Understanding AI in Audio Post: What It Means and How It’s Used

Aug 18

7 min read

At Smart Post, AI in audio post doesn't mean just one thing.

This guide breaks down the four families we actually use – and their definitions as it pertains to audio post – ML on audio, Speech AI (ASR/TTS), LLM text and automation tools, and generative audio tools – and where they fit into our workflows (turnover, prep, cleanup, editorial, design, mixing, metadata, and delivery).

In essence, these tools handle the repeatable tasks so we can make creative decisions more fluidly.

Our "AI" motto has become: Tools speed the chores; people shape the story.

Abstract head built from speakers, cables, and waveform graphs, representing AI in audio post-production at Smart Post.

What AI Means to Us

In our practice – and in our view – when we say “AI” in audio post, what we refer to can be broken down to four practical families of tools:

Machine learning (ML) on audio – learns from examples to clean, separate, and/or enhance sound or recorded material (think denoising, de-reverb, source separation, basic editorial/conforming, etc.).
Speech AI (ASR/TTS) – ASR turns speech into text; TTS synthesizes voices (used only within union-compliant consent of course!) and converts "text-to-speech."
Large-language Models (LLMs) for text/formatting automating workflows – summarizes, outlines, tags, and drafts notes and metadata; everything we do here is human-reviewed.
Generative audio/design – references ambiences/textures/sound libraries for concepts or idea generation; not a substitute for a real/human performance, design, or mix decision – EVER.

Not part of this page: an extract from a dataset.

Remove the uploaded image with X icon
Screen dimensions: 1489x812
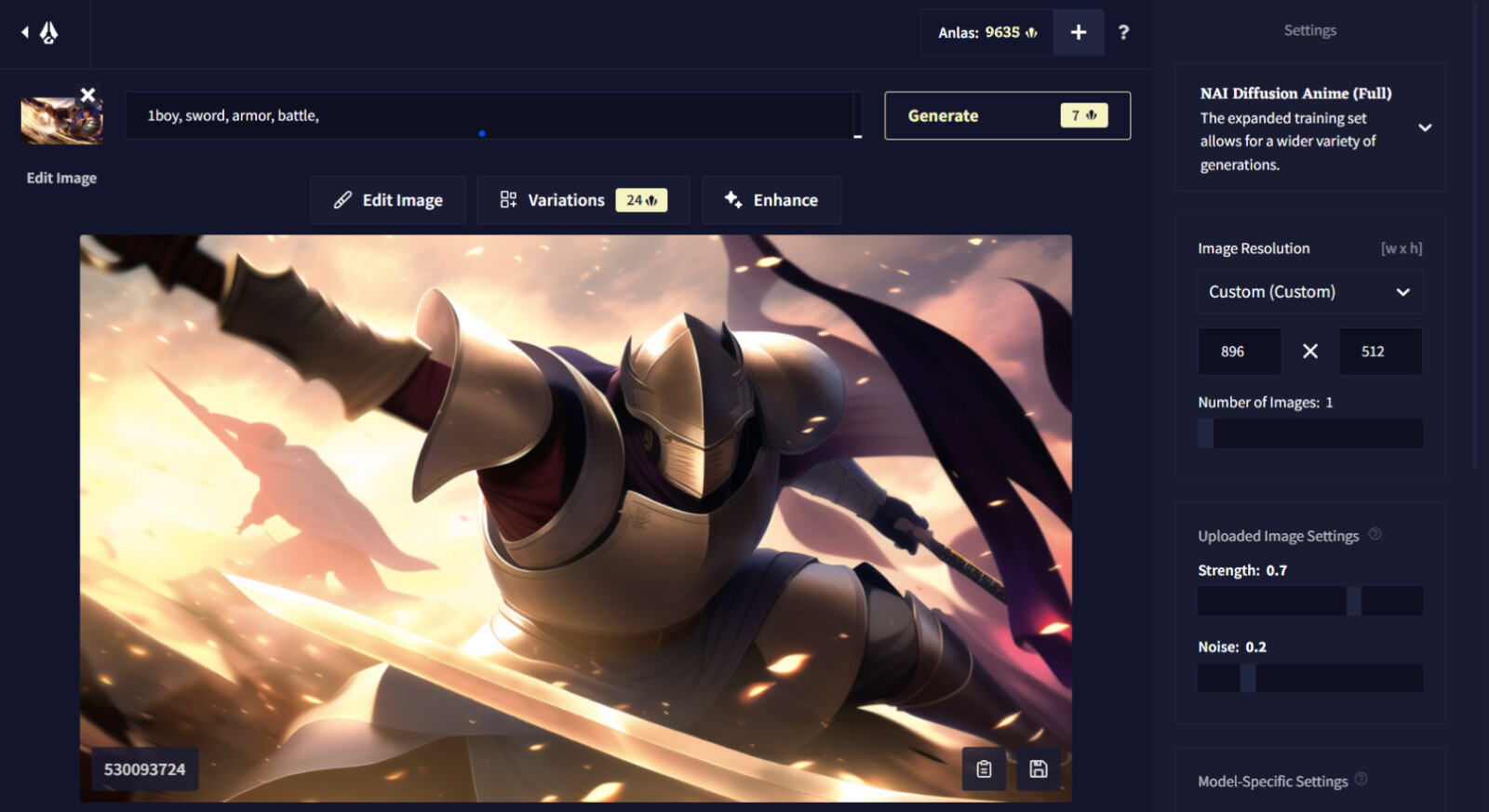[x=87, y=95]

Row of four glossy 3D icons: brain (ML), speech bubble (ASR/TTS), document with pencil (LLM), and waveform (generative audio).

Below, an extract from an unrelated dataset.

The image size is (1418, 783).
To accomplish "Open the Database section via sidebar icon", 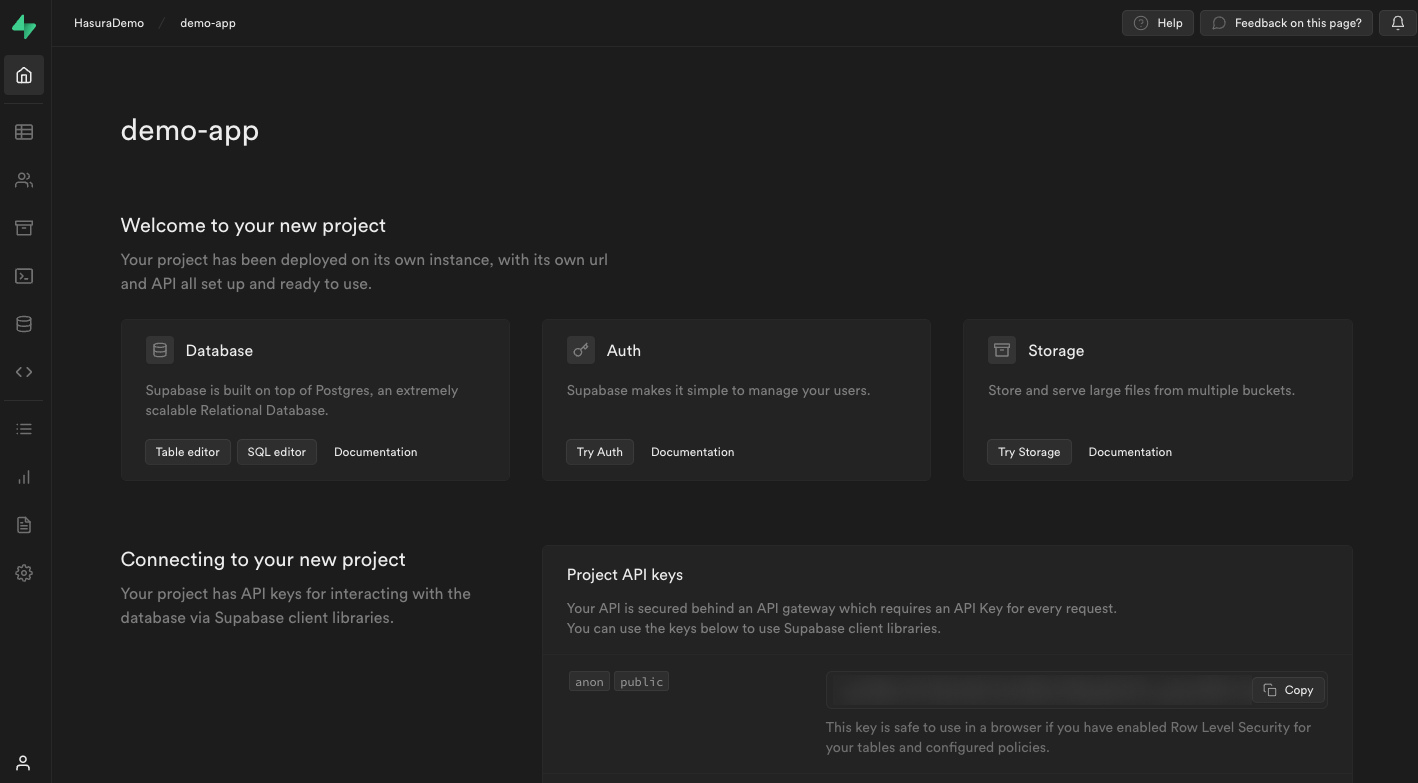I will [23, 323].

Where AI Helps Us (Use Cases)

Turnover and Prep

Triage problem clips (noisy, clipping, roomy mics, etc.). This helps us troubleshoot issues before we get into editorial.
Batch loudness leveling, processing, and standardizing of any/all filenames and/or metadata tagging.
Automate cue-sheet helpers and metadata consistency scans.

Dialogue Editorial

Denoise/de-reverb for intelligibility with minimal artifacts.
Source separation to rescue lines under possible music/FX and/or noise.
Detect any "alternate" dialogue takes that may be in dailies, but not in AAF/OMF exports.
Remove fillers and long silences in dialogue-only content.

ADR and Continuity

Align ADR timing/pitch to production/recorded audio.
Align boom/lav for phase-coherent compositing.
When cleared: micro-fix line reads with approved voice modeling or pitch/timing adjustments that may be needed.

Pre-Dub and Mix

First-pass suggestions (dialogue leveling, EQ starting points/matching).
Cleanup/balancing that speeds up mix decisions without changing creative intent.
Adding semantic markers for tricky words/off-mic moments that may need additional attention from the mixers.
Object placement, upmix, and previewing formats efficiently before a final mix – especially useful in spatial audio formats.

Delivery and QC

Run/process loudness compliance for multiple studios/networks at scale.
Generate captions/transcripts with spot checks.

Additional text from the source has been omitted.